Password spraying is the term associated to an attack on an account login page that uses account user names in conjunction with commonly used passwords such as qwerty12345, month/year combos or the organisations name and a number.

(The National Cyber Security Centre (NCSC) has warned about these types of attacks, saying: “These attacks are successful because for any given large set of users there will likely be some who are using very common passwords, and these attacks can slip under the radar of protective monitoring which only look at each account in isolation.”)

Threat Group Dubbed “IRIDIUM” Blamed 

Resecurity meanwhile claimed in a blog post that it had identified the breach and notified Citrix along with law enforcement in order to share an “early warning notification about targeted attack and data breach.”
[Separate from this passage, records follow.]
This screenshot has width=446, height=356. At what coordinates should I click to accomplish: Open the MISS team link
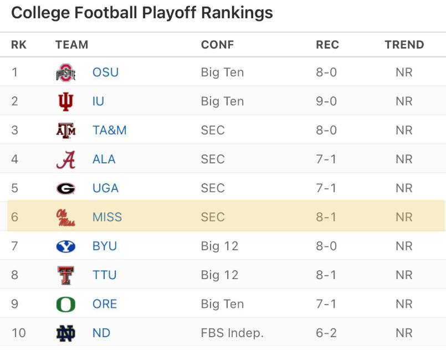107,217
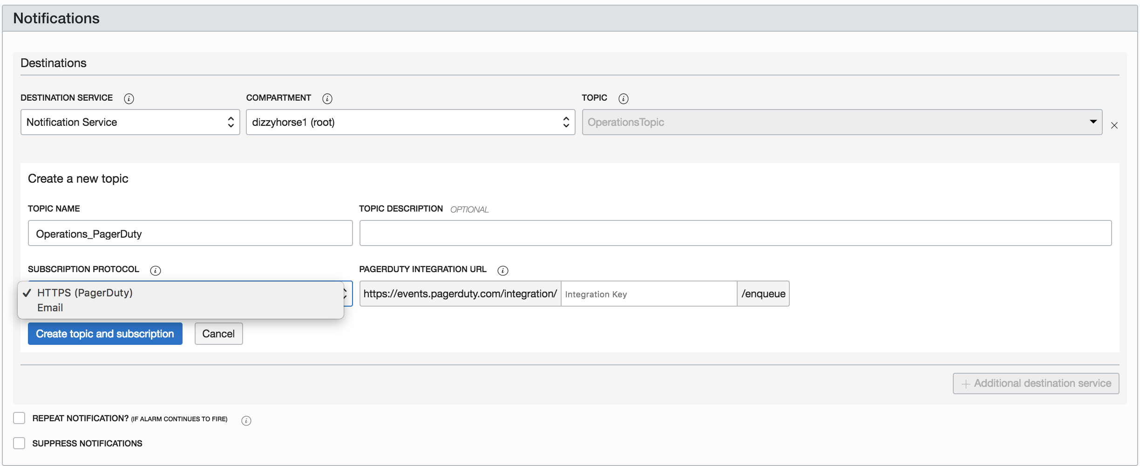Click Create topic and subscription button
The width and height of the screenshot is (1140, 466).
(x=105, y=334)
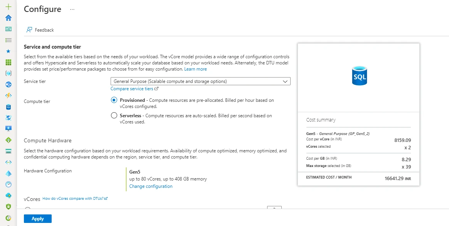Select the Provisioned compute tier option

pos(114,100)
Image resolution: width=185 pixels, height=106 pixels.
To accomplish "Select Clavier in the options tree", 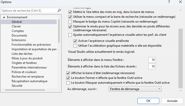I will (x=16, y=26).
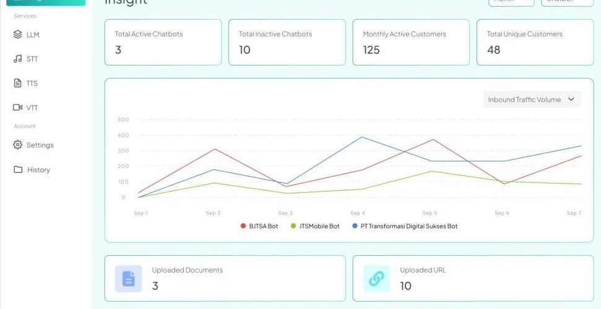Toggle PT Transformasi Digital Sukses Bot series
The height and width of the screenshot is (309, 601).
(x=404, y=226)
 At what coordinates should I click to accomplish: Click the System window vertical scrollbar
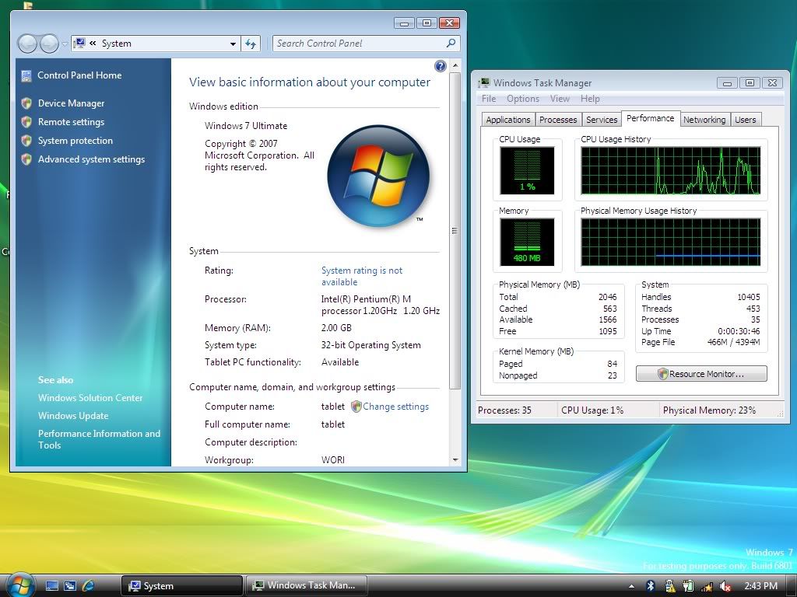[455, 230]
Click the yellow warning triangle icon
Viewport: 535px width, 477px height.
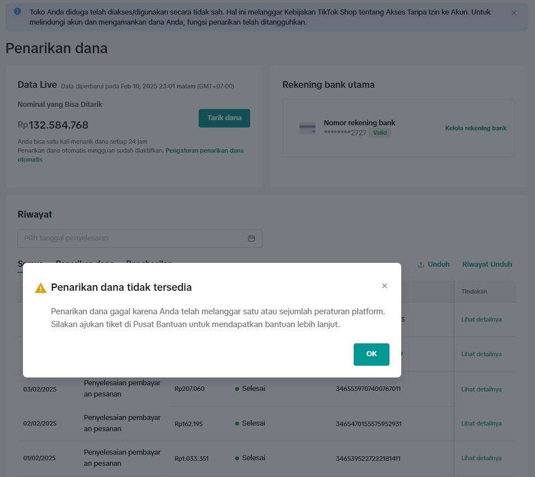41,288
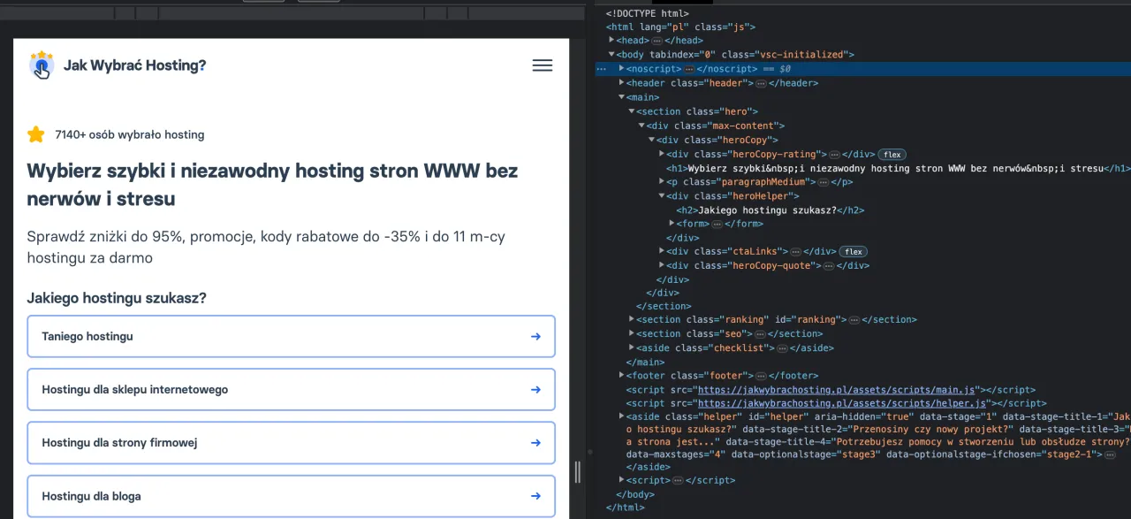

The post blamed an Iranian threat group dubbed IRIDIUM and claimed in a post that the attack had included “proprietary techniques allowing to bypass 2FA authorization for critical applications and services for further unauthorized access to VPN channels and SSO (Single Sign-On)”. It did not offer further detail.

Citrix data breach

Citrix said it has brought in a “leading” cyber security company and will continue to work with the FBI on the incident. Its own statement did not mention Iran but said the FBI had advised it “they had reason to believe that international cyber criminals gained access to the internal Citrix network.”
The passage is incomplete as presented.